SELECTED EXTRACT
From: The Times of Israel
In ‘Ghost Citizens,’ Polish academic Lukasz Krzyzanowski delves into postwar Radom, where Jews found new residents living in their stolen homes, and little empathy from the public
When the slim percentage of Polish Jewry that survived the Holocaust returned home from the ghettos and concentration camps, they were not readily accepted back into the folds of Polish society.
“They were physically present but socially absent,” Polish historian Lukasz Krzyzanowski tells The Times of Israel via Zoom call from his book-lined study in Warsaw. “Polish Jews after the war felt alone and socially isolated because there was no compassion or empathy forthcoming from their [non-Jewish] Polish compatriots.”
In his book, “Ghost Citizens: Jewish Return to a Postwar City,” Krzyzanowski examines this phenomenon by focusing on the mid-sized industrial city of Radom, located in the center-east of Poland, between the years 1945 and 1950.
“After the war there was a complete change to the social fabric of Radom,” says Krzyzanowski, who is an assistant professor at the Polish Academy of Sciences. “Not only with the disappearance of the Jews, because most of them were murdered, but those Jews who survived and returned were absent in a social sensibility.”
They were not seen as citizens by most of their compatriots after they returned from the war
“These Jews were citizens, but they were not seen as citizens by most of their compatriots after they returned from the war,” Krzyzanowski says.

MATERIAL
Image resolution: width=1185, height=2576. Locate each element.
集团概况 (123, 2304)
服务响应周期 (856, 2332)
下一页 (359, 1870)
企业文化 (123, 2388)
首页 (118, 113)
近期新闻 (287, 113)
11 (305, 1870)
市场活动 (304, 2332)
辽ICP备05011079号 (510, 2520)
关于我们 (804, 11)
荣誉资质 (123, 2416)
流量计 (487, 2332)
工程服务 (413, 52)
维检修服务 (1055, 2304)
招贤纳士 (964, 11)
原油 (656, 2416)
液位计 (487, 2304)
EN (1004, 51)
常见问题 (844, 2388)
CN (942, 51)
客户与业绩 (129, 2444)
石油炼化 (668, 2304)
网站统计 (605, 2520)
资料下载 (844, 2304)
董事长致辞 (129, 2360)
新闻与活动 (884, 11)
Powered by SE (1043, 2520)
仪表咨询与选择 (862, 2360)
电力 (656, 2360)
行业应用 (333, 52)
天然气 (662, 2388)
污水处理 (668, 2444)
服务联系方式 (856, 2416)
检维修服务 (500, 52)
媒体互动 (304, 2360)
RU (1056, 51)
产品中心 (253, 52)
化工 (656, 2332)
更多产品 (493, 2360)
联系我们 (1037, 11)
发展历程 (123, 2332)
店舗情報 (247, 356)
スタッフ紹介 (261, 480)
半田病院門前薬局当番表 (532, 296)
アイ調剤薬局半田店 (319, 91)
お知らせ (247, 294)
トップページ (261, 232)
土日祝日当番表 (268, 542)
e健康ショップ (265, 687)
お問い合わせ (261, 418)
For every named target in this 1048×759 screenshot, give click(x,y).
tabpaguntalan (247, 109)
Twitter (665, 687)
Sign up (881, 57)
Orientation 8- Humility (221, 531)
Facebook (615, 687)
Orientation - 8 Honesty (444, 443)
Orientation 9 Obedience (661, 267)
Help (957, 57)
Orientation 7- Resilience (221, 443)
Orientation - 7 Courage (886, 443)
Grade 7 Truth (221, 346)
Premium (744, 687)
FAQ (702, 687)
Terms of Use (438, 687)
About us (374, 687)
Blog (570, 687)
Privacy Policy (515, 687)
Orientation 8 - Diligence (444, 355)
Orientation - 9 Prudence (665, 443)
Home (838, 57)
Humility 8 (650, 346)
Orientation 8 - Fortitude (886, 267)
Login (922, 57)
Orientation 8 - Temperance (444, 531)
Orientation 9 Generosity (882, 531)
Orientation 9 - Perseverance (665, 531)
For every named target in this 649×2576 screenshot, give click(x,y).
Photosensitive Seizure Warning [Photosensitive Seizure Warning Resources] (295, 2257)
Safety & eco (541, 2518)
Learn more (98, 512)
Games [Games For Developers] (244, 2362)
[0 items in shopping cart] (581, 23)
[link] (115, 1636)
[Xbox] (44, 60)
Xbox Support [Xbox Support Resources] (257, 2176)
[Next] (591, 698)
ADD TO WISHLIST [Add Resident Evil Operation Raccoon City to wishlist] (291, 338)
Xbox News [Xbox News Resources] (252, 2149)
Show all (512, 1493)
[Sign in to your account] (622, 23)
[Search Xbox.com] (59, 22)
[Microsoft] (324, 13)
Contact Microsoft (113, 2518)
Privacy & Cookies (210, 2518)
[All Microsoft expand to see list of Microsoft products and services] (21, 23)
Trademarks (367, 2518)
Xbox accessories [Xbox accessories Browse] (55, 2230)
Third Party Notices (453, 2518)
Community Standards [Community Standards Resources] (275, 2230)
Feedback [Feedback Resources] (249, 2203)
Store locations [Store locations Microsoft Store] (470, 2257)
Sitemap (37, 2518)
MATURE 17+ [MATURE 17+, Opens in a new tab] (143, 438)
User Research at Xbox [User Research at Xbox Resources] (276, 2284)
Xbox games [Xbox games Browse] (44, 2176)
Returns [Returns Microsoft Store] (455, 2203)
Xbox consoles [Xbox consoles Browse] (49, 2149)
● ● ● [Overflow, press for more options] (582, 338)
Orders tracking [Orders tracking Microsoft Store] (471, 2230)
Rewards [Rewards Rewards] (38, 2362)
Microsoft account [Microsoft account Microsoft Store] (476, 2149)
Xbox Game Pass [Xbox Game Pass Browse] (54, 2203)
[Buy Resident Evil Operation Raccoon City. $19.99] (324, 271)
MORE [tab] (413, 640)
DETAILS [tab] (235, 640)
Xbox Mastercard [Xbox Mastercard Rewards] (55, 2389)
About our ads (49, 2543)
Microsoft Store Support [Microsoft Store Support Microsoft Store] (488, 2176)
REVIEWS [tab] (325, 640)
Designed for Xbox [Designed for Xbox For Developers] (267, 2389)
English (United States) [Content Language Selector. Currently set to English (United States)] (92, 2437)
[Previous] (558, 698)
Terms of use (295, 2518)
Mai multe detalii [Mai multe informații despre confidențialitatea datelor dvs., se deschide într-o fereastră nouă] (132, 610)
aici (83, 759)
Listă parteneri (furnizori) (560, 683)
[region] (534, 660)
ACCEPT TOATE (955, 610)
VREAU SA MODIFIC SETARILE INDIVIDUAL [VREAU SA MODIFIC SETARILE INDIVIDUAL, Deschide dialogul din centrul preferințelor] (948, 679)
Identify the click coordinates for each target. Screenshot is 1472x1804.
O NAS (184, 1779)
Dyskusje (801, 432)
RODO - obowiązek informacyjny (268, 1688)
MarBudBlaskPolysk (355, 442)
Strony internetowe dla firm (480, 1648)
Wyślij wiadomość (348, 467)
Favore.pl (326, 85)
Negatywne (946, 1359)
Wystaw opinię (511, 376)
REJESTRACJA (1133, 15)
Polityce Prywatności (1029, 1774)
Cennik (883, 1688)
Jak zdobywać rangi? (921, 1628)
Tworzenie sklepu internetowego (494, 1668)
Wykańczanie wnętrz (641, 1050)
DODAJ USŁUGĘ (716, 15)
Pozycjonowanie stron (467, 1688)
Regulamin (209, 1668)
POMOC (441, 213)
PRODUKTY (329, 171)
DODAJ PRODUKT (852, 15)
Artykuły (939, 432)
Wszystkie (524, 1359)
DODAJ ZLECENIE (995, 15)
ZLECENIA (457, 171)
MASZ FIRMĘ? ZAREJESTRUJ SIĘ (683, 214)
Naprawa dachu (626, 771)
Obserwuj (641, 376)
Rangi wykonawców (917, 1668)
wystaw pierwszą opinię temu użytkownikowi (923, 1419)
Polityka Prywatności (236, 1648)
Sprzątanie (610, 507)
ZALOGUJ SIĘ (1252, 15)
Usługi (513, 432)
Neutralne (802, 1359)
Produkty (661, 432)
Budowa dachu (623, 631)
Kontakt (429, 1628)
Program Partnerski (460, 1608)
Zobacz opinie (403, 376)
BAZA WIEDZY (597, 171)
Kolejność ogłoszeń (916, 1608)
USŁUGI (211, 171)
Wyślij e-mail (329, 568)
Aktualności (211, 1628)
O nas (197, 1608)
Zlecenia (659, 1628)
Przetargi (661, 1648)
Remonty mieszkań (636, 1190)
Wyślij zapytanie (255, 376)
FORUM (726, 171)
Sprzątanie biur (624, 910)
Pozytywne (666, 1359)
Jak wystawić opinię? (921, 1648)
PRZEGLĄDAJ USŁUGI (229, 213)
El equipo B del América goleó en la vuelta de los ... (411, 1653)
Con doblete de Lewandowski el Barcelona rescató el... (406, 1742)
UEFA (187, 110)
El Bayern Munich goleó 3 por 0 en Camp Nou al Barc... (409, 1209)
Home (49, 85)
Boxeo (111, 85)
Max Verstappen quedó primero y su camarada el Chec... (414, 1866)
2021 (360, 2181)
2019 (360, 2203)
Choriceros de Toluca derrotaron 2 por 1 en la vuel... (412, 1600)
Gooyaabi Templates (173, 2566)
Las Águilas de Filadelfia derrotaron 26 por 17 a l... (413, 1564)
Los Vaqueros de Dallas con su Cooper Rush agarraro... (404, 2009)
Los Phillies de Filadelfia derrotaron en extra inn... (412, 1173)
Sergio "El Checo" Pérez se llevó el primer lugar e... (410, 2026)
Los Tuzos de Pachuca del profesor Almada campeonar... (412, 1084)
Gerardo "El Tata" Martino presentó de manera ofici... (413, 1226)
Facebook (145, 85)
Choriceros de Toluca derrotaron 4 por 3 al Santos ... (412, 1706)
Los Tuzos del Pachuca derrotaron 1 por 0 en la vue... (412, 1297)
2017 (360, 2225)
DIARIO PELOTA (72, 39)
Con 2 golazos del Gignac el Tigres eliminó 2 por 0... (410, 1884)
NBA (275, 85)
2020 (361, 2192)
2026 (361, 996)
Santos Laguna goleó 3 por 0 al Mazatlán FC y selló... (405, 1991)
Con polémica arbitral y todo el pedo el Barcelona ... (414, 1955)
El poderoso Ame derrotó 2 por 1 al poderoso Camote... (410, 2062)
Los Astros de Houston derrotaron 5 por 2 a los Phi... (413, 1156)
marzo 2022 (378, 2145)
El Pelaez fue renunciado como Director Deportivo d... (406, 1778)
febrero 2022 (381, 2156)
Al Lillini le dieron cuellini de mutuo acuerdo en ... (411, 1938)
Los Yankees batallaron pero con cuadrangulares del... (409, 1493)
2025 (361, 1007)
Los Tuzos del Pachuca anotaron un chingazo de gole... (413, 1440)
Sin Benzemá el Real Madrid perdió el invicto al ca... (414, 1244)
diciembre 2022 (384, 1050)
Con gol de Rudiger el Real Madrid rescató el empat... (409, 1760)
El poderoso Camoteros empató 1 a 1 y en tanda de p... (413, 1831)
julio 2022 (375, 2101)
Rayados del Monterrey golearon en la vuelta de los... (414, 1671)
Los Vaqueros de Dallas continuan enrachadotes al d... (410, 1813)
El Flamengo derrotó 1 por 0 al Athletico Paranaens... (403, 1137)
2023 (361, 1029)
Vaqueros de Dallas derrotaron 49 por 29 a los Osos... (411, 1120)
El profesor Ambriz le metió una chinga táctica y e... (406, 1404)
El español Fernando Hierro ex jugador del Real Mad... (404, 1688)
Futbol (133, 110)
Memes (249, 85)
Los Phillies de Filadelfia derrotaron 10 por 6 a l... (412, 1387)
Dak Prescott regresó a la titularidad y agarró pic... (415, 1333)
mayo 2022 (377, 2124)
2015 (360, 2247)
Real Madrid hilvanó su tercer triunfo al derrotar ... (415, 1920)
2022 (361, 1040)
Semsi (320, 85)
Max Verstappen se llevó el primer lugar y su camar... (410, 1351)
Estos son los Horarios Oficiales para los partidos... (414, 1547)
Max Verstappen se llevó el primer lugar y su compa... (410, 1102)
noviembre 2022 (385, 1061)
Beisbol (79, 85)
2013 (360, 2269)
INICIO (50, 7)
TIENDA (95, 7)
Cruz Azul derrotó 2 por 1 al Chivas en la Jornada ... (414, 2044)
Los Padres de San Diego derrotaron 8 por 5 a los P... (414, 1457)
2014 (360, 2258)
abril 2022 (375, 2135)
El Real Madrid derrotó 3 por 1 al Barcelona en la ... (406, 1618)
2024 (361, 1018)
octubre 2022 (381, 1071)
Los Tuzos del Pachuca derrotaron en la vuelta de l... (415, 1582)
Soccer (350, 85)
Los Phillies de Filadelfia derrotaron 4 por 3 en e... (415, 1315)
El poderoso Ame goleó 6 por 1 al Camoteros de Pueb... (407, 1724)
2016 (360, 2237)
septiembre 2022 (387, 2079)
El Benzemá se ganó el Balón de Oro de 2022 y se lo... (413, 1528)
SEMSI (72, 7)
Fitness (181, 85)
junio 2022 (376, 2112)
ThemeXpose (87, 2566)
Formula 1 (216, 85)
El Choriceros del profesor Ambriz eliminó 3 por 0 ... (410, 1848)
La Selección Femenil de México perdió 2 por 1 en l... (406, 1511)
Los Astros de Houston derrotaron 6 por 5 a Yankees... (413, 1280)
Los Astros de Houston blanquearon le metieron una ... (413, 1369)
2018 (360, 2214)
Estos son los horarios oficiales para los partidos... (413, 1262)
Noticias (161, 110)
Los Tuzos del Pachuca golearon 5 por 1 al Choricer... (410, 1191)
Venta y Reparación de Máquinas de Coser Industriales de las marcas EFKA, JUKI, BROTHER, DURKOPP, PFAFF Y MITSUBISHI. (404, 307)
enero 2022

WORK REQUIRED
In the article about postwar Radom, which years does Krzyzanowski's book cover? The records are separate material and have no connection to the article about postwar Radom.

WRITTEN RESPONSE
1945 to 1950.